When it comes to the venue vibe, think pared-back minimalist design meets chaotic, with Eye Know by DeLa Soul playing in the background and upcycled vintage merch reimagined with modern designs as Ben explains,
“The visual aspect of the venue is key as well. We wanted to give customers the opportunity to see into the Crumb kitchen, and the passion that goes into actually creating something. The way that Gareth talks about his work, and his passion about food, and the flavours that he's working with is really inspiring.

“I always find it really mesmerising watching the intensity of really good chefs, the structure with how they work, you don’t see that when the chefs are shoved out the back in a kitchen.

“Gareth has an amazing creative mind, and he’s using his background in fine dining to influence Crumb menu flavours, but also creating items that are more simple, like really nice fresh bread and using cured meats to make simple, but fresh sandwiches.
‘This all connects nicely with the single origin and coffee we use.
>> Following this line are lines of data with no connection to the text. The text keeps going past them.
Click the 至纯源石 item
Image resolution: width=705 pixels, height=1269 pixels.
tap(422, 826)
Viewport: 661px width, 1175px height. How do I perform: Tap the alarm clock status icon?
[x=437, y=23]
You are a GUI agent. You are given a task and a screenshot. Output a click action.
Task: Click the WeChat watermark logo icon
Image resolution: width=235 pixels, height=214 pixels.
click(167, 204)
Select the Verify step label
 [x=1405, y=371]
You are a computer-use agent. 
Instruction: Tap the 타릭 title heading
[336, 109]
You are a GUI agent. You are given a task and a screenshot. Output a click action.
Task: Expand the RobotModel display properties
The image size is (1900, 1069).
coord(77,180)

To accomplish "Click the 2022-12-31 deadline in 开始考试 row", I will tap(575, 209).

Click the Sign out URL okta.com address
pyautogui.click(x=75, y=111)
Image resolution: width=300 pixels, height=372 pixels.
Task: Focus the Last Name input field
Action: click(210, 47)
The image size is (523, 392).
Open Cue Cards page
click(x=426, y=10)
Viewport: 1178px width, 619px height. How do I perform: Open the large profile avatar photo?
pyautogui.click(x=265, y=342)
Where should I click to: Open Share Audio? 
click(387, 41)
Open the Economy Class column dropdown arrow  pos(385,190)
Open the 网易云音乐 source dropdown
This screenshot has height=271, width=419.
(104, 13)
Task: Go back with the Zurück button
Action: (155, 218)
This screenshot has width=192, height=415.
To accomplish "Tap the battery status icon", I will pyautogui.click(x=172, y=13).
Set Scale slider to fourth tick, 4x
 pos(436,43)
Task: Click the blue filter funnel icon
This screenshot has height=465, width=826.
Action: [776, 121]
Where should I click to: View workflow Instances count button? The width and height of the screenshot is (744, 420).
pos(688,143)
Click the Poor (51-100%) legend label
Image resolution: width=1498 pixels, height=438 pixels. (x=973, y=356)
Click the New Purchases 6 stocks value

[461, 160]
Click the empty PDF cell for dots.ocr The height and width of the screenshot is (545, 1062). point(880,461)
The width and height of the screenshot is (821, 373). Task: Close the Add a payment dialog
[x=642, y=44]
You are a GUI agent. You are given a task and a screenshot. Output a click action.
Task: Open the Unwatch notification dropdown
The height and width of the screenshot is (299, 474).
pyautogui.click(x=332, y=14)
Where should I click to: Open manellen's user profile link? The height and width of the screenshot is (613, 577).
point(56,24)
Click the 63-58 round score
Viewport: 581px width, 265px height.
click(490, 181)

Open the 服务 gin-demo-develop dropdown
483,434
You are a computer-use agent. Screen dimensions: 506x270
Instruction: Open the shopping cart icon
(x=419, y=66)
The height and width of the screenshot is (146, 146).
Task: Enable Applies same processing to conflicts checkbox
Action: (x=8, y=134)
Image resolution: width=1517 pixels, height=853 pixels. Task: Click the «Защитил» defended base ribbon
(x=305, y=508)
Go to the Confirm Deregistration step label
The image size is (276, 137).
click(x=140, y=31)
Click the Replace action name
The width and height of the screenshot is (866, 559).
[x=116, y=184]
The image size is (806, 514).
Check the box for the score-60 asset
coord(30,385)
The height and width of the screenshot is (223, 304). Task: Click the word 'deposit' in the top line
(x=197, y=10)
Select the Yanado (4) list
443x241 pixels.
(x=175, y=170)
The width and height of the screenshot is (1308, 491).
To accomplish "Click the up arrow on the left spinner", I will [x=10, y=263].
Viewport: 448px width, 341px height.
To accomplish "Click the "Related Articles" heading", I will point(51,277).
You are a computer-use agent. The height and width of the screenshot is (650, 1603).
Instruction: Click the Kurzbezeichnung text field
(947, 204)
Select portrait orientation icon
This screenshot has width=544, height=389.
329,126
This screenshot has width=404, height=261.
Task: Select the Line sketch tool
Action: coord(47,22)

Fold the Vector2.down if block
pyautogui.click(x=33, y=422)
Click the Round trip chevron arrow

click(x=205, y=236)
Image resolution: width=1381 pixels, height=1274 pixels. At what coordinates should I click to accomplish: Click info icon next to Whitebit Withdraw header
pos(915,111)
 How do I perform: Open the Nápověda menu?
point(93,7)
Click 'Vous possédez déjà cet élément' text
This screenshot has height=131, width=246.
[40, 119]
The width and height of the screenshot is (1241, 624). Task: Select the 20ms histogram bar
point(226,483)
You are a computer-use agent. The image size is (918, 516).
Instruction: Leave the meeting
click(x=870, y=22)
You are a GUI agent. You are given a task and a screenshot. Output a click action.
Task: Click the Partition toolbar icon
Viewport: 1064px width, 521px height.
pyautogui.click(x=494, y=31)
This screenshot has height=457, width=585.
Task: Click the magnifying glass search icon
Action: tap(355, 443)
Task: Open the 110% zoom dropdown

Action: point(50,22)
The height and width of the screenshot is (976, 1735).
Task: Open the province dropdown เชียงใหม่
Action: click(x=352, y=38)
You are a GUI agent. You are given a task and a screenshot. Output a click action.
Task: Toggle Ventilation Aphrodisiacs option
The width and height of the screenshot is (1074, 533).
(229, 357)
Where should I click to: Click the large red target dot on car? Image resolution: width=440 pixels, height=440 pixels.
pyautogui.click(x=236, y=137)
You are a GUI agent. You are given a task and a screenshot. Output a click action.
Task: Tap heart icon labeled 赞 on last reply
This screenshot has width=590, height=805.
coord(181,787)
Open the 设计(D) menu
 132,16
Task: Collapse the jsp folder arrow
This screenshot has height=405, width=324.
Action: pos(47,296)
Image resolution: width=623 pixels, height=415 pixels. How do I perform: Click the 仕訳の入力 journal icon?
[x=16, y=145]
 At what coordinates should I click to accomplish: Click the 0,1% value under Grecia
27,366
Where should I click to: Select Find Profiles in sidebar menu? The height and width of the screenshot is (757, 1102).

It's a product that's produced and processed overseas, so you get variations and that's what’s exciting about hand making products, it’s that variation that makes it unique."

Working with local design agency Headjam to create the Crumb brand, Ben explains that Luke, Sarah, and the team were so inspired by the story of the business, in particular Gareth and his absolute passion for food, and the way he spoke of food being art, that Headjam really leant into this.

“Headjam were talking about all this AI crap that's out there, and that's what we're pushing back against, with everything going automated, we're going the other way and leaning into hand making. That’s where the upcycled merch ties in.
“We wanted to do things differently, so we came up with the idea of reusing T-shirts we find at charity shops and giving them new life by hand-screen-printing hand-drawn designs over the top of them, in a completely chaotic way. We’re taking things back 20 or more years, when everything was screenprinted. It all ties back into the creativity of Crumb and the influence of the 90s.”
Crumb is set to become that place you drop in and grab a coffee from, and take your flaky, buttery, ridiculously delicious haul down to the park. Or just stay—because once you taste Crumb we’re pretty sure you won’t want to leave.